Podia não ter havido. Claro! Eu podia ter entrado no foguetão directamente da selva! Por momentos senti-me furioso, mas acalmei-me. No fim de contas, a culpa não era dela.
— Aí tem… Sabia em que direcção a água corria antes de…?
— Compreendo, não precisa de ir mais longe. Está bem. É, então, uma espécie de medida de segurança? Muito estranho!
— Não acho. Que tem aí? Que é essa coisa branca, debaixo da sua camisola?
— Uma camisa.
— Que é?
— Nunca viu uma camisa? É… bem, é roupa. Feita de nylon.
Arregacei a manga e mostrei-lhe.
— Interessante — comentou.
— É um costume — disse, desorientado.
Na verdade, na Adaptação tinham-me dito que deixasse de me vestir no estilo de há 100 anos. Mas eu não queria. Tinha no entanto de admitir que ela tinha razão. O brit era para mim o que uma camisa era para ela. Em última análise, ninguém tinha obrigado as pessoas a usar camisa, mas todas as tinham usado. Acontecia o mesmo com o brit, evidentemente.
Ela corou um pouco.
— Está com uma pressa! Ainda não sabe nada.
— Não disse nenhuma inconveniência — defendi-me. — Só quis saber… Por que está a olhar para mim dessa maneira? Que tem? Nais!
Ela levantou-se devagar e parou atrás da poltrona.
— Há quanto tempo disse que foi? Cento e vinte anos?
— Cento e vinte e sete. Porquê?
— E foi… betrizado?
— Que é isso?
— Não foi?
— Nem sequer sei o que isso significa. Nais… pequena, que tem você?
Comecei a andar na sua direcção, mas ela levantou as mãos.
— Afaste-se. Não! Não! Suplico-lhe!
Recuou até à parede.
— Mas você mesma disse que o brit… Agora estou sentado. Veja, estou sentado. Acalme-se. Diga-me o que é essa bet… qualquer coisa.
— Não sei exactamente. Mas toda a gene é betrizada. A nascença.
— De que se trata?
— Creio que põem qualquer coisa no sangue.
— A toda a gente?
— Sim… porque o brit… não actua sem isso. Não se mexa!

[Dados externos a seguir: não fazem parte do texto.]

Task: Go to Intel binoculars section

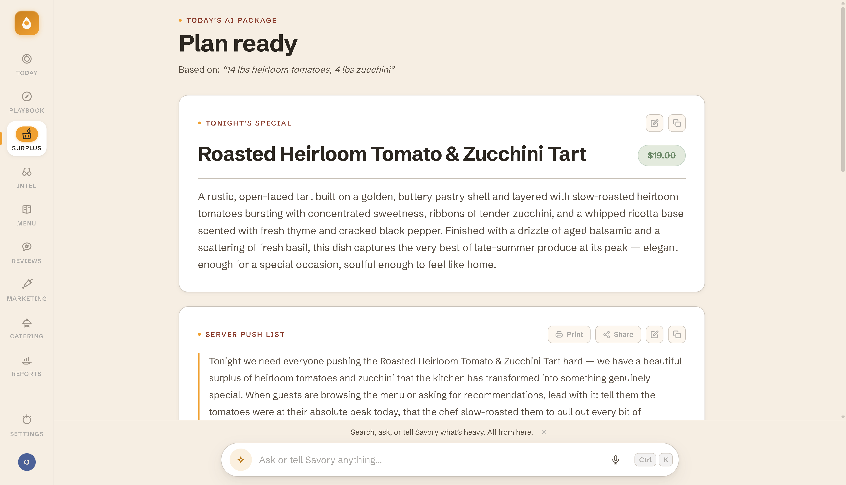Action: point(27,172)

— Pequena, não seja ridícula.
Apaguei o cigarro.
— No fim de contas, não sou nenhum animal selvagem. Não se zangue, mas… parece-me que vocês enlouqueceram todos um pouco. Esse tal brit… bem, é como algemar toda a gente porque alguém poderia revelar-se um ladrão. Quero dizer, devia haver um pouco de confiança.
— Você é terrível. — Parecia mais calma, mas continuava a não se sentar. — Sendo assim, porque se mostrou antes tão indignado por eu trazer desconhecidos a casa?
— Isso é diferente.
— Não vejo a diferença. Tem a certeza de que não foi betrizado?
— Não fui.
— Talvez agora? Quando regressou?
— Não sei. Deram-me uma infinidade de injecções. É assim tão importante?
— É. Eles deram-lhe muitas injecções? Óptimo.
Sentou-se.
— Preciso de lhe pedir um favor — disse, o mais calmamente que pude. — Tem de me explicar…
— Q quê?
— O seu medo. Pensou que a atacaria, ou quê? Mas isso é ridículo!
— Não. Se uma pessoa encara a situação racionalmente, não. Mas foi… terrível. Um grande choque. Nunca tinha visto uma pesssoa que não estivesse…
— Mas com certeza não se nota?
— Oh, nota, sim!
. —Como?
Ficou silenciosa.
— Nais…
— E se…
— O quê?
— Tenho medo.
— De dizer?
— Sim.
— Mas porquê?
— Compreenderia, se eu lhe dissesse… A betrização não é feita com brit. Com o brit obtém-se apenas um efeito… secundário… A betrização relaciona-se com qualquer outra coisa.
Estava pálida e os seus lábios tremiam. «Que mundo!», pensei. «Que mundo este!»